La remise en cause de la convention de forfait n'est plus sans risque

Cour de cassation, Chambre sociale, 6 janvier 2021

Cet arrêt constitue un premier coup de tonnerre dans le ciel serein de la remise en cause des conventions de forfait en jours.

Depuis de nombreuses années, une bataille judiciaire se déroule autour de la remise en cause des conventions de forfait en jours. Celles-ci sont passées du stade de conventions permettant à l'employeur d'extraire certains salariés du décompte de leur temps de travail à celles de conventions dont le régime est soumis à de si nombreuses conditions, tant au niveau des conventions collectives, du contrat de travail que des conditions d'exécution du forfait, qu'il est fréquent de les voir être annulées.

Or en cas de remise en cause du forfait, les salarié-e-s peuvent réclamer paiement de l'intégralité des heures effectuées au delà de 35 heures par semaine (sous réserve de prescription).

L'employeur est, pour sa part, réduit à contester les conditions de reconstitution des heures effectuées, que, par définition, il ne contrôlait pas.

Le présent arrêt de la Cour de cassation avalise, pour la première fois, un nouveau moyen de défense de l'employeur : Si la convention de forfait en jours est remise en cause, l'employeur peut légitimement demander remboursement des jours de réduction du temps de travail qui constituent la contrepartie du forfait en jours.

Ainsi les demandes d'heures supplémentaires des salarié-e-s seront, en tout ou partie, compensées par la demande de remboursement de jours de réduction par l'employeur.

Présenter une demande au titre de la remise en cause du forfait jours n'est donc plus sans risque pour les salarié-e-s qui doivent analyser finement les conséquences d'une telle demande.

L'employeur ne peut, pour sa part, demander la remise en cause du forfait si les salarié-e-s ne le font pas, car "nul ne peut se prévaloir de sa propre turpitude" (nemo auditur propriam turpitudinem allegans).

lundi, 20 avril 2020

Sur quel salaire de référence est calculé l'indemnité que touche le salarié ?

Ce billet est très largement inspiré d'une très bonne analyse de Me Vincent Maurel

La décision de recourir massivement au dispositif d'indemnisation de l'activité partielle prévue par le code du travail, le gouvernement doit répondre à l'adaptation du mécanisme à la situation de chaque entreprise.

Le gouvernement a fait le choix d'édicter des normes très générales puis d'en préciser l'interprétation qu'en fait l'administration pour les appliquer.

En matière d'activité partielle le décret de référence a été édicté le 25 mars 2020 et laisse tant de points en suspens que l'interprétation ministérielle a pris la forme d'une vomumineuse fiche de questions-réponses régulièrement modifiée ou complétée.

On ne peut que regretter que la production de la norme se fasse de manière aussi désordonnée et mouvante en totale contradiction avec l'objectif régulièrement affiché des pouvoirs institutionnels de développer l'intelligibilité et la stabilité des normes juridiques.

→ Tâches à réaliser
a. Relevez toutes les dates données dans l'extrait juridique, dans leur ordre d'apparition.
b. Écrivez la suite de l'extrait juridique, à partir de sa dernière phrase.

→ Lignes de données
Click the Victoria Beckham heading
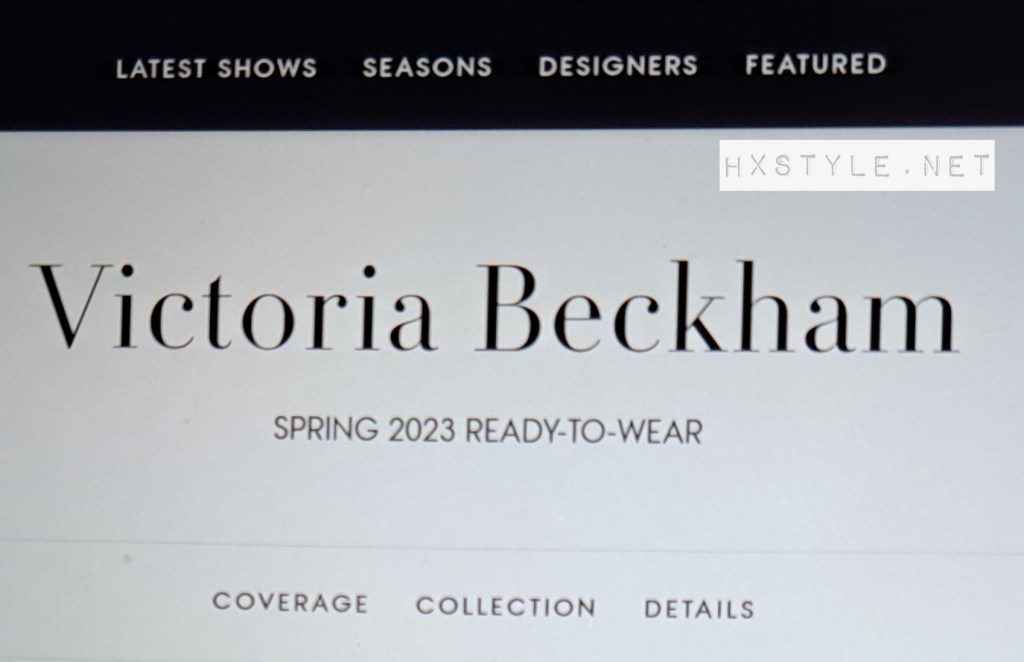 [495, 307]
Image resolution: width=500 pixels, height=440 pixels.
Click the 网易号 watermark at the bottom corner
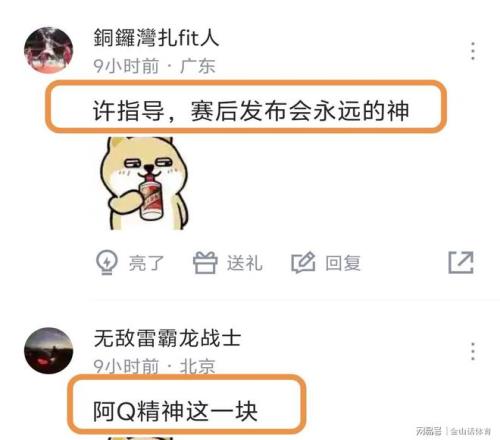pyautogui.click(x=429, y=431)
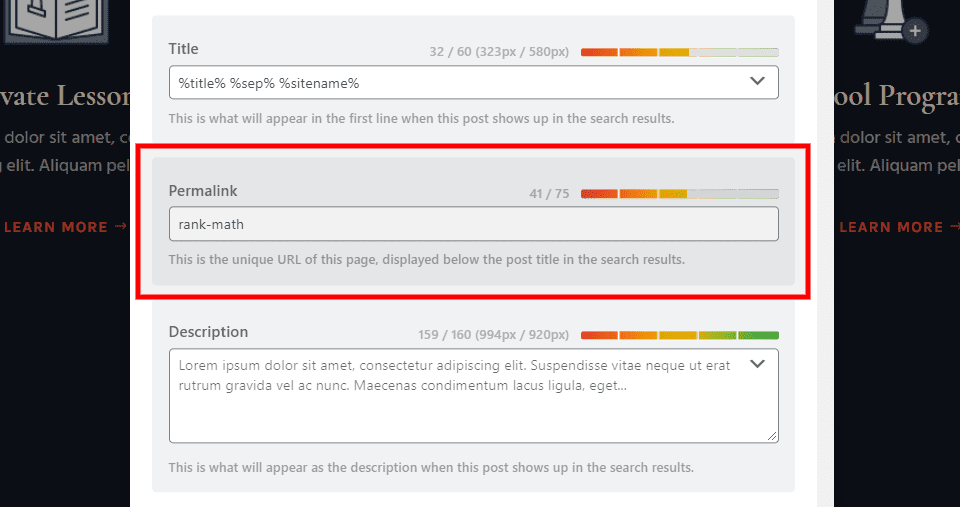Open the Title variables dropdown arrow
Screen dimensions: 960x507
(758, 82)
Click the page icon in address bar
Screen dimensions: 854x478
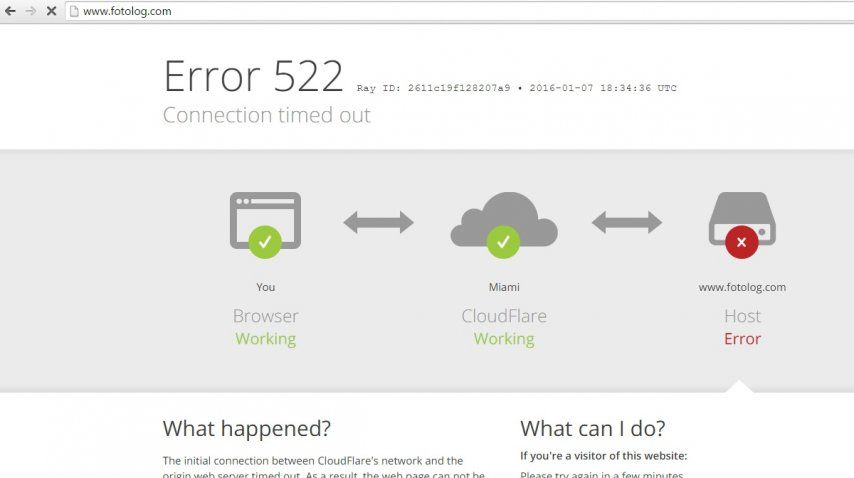[x=74, y=11]
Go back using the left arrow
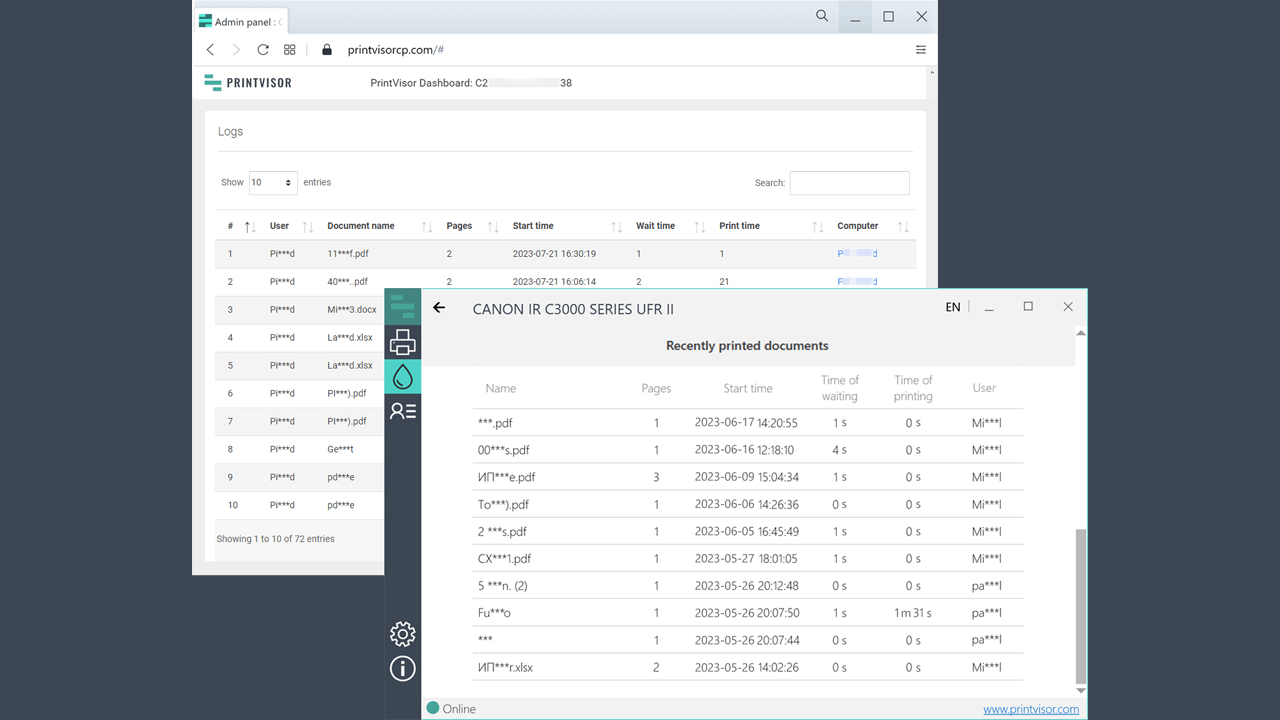The image size is (1280, 720). (x=439, y=308)
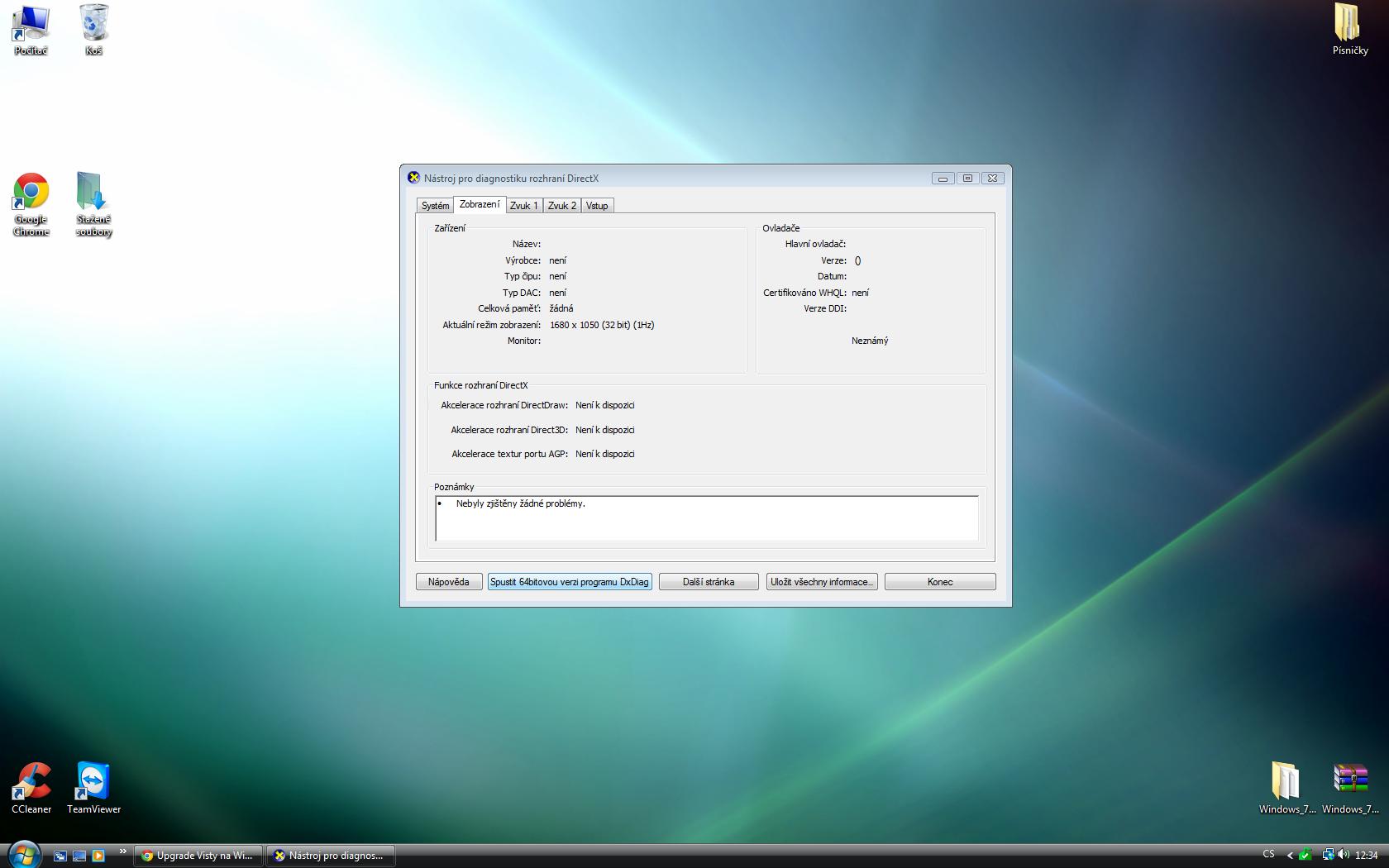Expand the Quick Launch overflow chevron

[x=123, y=851]
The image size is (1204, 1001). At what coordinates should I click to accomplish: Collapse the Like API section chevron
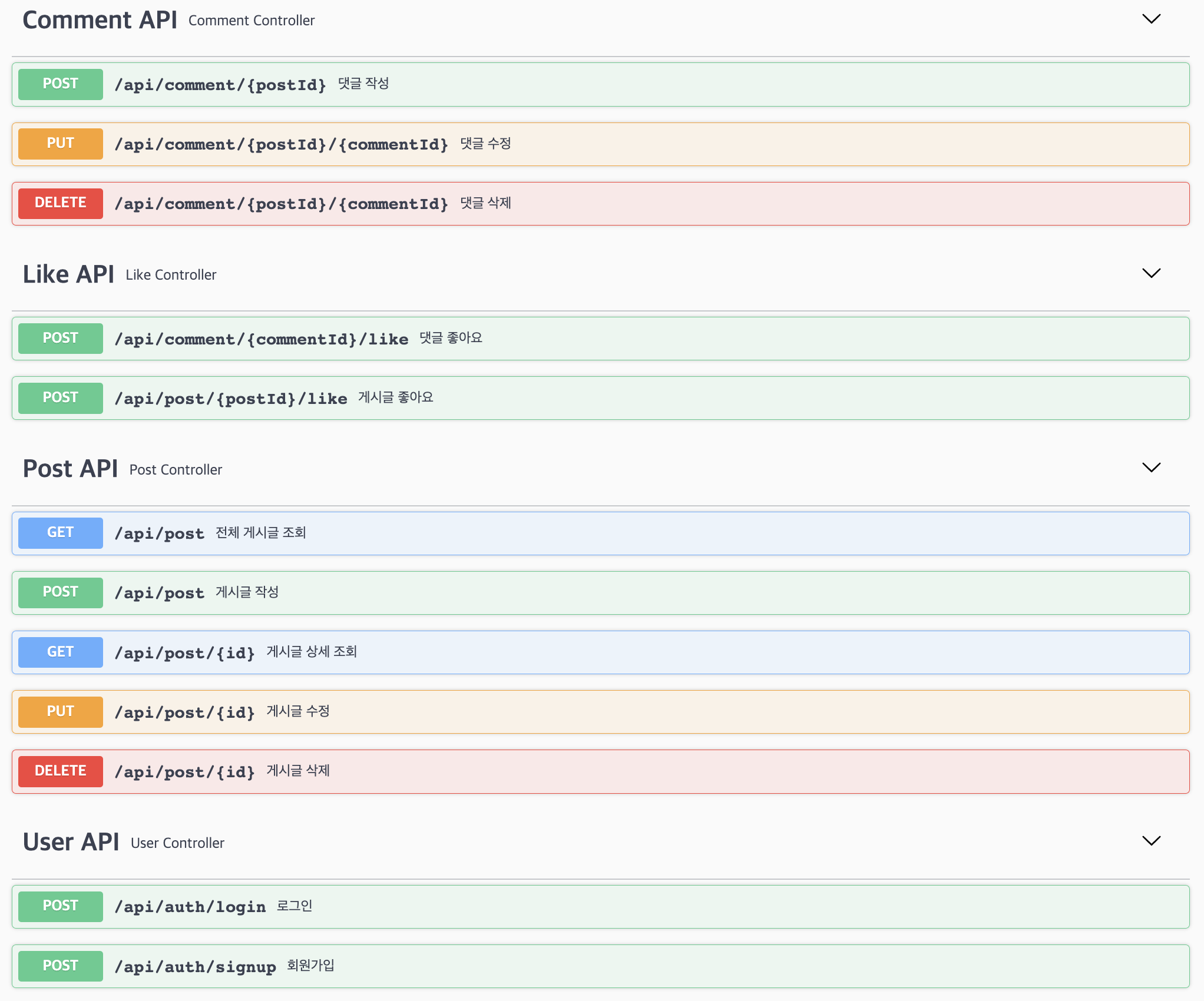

→ Réponses par tâche
a.
6 janvier 2021
lundi, 20 avril 2020
25 mars 2020

b.
Ainsi, depuis le 10 avril, apparaît sur le document la mention de ce que les travailleurs dont le contrat prévoit un forfait d'heures supplémentaires compris dans la durée du travail mensuelle et son salaire, ne verront leur indemnité calculée que sur la base de leur salaire sans heures supplémentaires.

Pour résumer :

  • Jusqu’à présent pour les salariés qui avaient une durée du travail supérieure à 35h, on prenait le salaire global (35h + HS) et on divisait par 151.67h pour trouver un taux horaire et le salarié percevait 70 % de ce taux horaire brute.
  • A compter du 10/04, l’administration indique qu’il convient de retirer de l’assiette les HS et leur majoration pour trouver le taux horaire dont le salarié va percevoir 70 % en application de ce document.

Or, cette interprétation est très contestable.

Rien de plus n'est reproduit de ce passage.